QUAND LA RUE JOUE LES ACTRICES – Article complet

QUAND LA RUE JOUE LES ACTRICES

Cette année, la rue est à l’honneur pour le 21eme Festival de cinéma en plein air de La Villette. Une occasion de retrouver la vision unique de cinéastes qui choisissent les villes et leurs artères pour leur âme plus que pour leur décor.

Tour à tour angoissante, stimulante ou accueillante, la rue inspire les personnages ou les piège, elle les soutient ou les confronte au réel. Simple témoin ou accompagnatrice active, elle crée un décor vivant indissociable de certains chefs d’oeuvre du cinéma.

Taxi Driver ou la confrontation au réel .

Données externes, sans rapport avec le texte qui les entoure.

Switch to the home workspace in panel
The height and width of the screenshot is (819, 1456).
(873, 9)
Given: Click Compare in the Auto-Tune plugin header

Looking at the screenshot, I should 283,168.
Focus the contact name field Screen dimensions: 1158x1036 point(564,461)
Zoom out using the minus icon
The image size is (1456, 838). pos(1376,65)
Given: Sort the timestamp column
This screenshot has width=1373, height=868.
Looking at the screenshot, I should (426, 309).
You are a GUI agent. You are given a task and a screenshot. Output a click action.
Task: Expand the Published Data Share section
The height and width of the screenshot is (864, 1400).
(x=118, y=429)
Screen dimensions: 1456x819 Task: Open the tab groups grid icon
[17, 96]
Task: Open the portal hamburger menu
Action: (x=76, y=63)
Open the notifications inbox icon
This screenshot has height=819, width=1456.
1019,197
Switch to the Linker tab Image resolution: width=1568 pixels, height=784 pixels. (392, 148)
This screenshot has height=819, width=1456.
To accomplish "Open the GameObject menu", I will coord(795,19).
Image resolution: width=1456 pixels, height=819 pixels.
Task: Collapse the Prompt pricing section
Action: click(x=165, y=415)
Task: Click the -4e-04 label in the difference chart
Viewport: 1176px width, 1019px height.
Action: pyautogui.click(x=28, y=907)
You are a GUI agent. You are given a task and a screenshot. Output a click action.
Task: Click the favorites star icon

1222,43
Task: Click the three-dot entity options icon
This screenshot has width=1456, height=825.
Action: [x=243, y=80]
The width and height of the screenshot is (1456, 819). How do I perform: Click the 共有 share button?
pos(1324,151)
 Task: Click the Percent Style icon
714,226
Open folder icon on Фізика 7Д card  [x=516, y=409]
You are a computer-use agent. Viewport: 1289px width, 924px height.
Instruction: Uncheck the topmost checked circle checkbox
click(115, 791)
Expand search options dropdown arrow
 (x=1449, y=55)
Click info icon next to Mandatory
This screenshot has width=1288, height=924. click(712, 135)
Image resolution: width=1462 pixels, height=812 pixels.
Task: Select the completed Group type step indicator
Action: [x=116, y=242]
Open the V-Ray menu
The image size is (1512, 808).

Il pleut sur New York, un taxi de nuit arpente les rues glauques des pires quartiers de la Grosse Pomme. Prostituées, pervers, assassins en puissance, la vision nocturne de Travis, interprété à la perfection par le jeune De Niro, trace de la rue un portrait méprisable. Elle représente pour lui ce qu’il y a de plus abject. A l’abri de son taxi, le héros la refuse, la hait, elle devient son combat. En cherchant à libérer la société de sa vermine, il en devient paradoxalement le pire représentant. Scorsese filme la ville dans ce qu’elle a de plus sombre, sous le regard subjectif d’un héros en marge, incapable d’y trouver sa place.


Un témoin inquiétant.

Dans Quai des orfèvres, la rue devient le témoin angoissant des allées et venues des personnages. Lors d’une nuit tragique durant laquelle un crime va être commis, elle représente insidieusement un danger pour ses auteurs présumés. Clouzot, directeur d’acteurs hors pair, sait lui faire dire ce qu’il veut. En la filmant toute en ombres et en pavés, elle habille l’intrigue d’un voile oppressant et plonge dans la tourmente ceux qui tentent de lui échapper.

Humaine et solidaire.

Cédric Klapisch va plus loin dans Chacun cherche son chat : la recherche d’un chat perdu va mettre en branle les habitants d’un quartier de Paris, servant de prétexte à le filmer sous tous les angles. De passages en ruelles, de places en carrefours, le 11eme arrondissement endosse le rôle principal du long métrage. Le réalisateur ne nous épargne ni les travaux de destruction, ni leur bruit qui fait office de fond sonore alternatif à la B.O. Mais de jour comme de nuit, c’est la solidarité des habitants qui prédomine au-delà des petites mesquineries. Il se dégage finalement de la rue une humanité réconfortante dans laquelle l’héroïne va puiser toutes ses ressources.

La ville symbole.

Qu’ont en commun Woody Allen, Nanni Moretti, ou Almodovar ? Il savent si bien filmer « leur » ville et ce qui s’y passe qu’on a l’impression de la connaître aussi bien qu’eux. New York, Madrid, Rome, Paris, certaines cités ont un caractère tel qu’elles deviennent partie prenante des œuvres, elles servent l’histoire en tant qu’elles-même, en apportant juste leur atmosphère. Ainsi Nanni Moretti sur sa vespa nous offre-t-il une balade dans la Rome ensoleillée et truculente de son Journal Intime. A travers le regard qu’Almodovar porte sur Madrid dans Tout sur ma mère, l’on retrouve la vie fourmillante, chaleureuse, ou décalée de la capitale espagnole, les travestis battent le pavé, les junkies dealent, les destins se nouent et se dénouent au rythme du cœur madrilène. Woody Allen enfin, dont la quasi totalité de la filmographie se déroule à New York, nous offre encore avecManhattan,une preuve de son attachement immodéré pour sa ville.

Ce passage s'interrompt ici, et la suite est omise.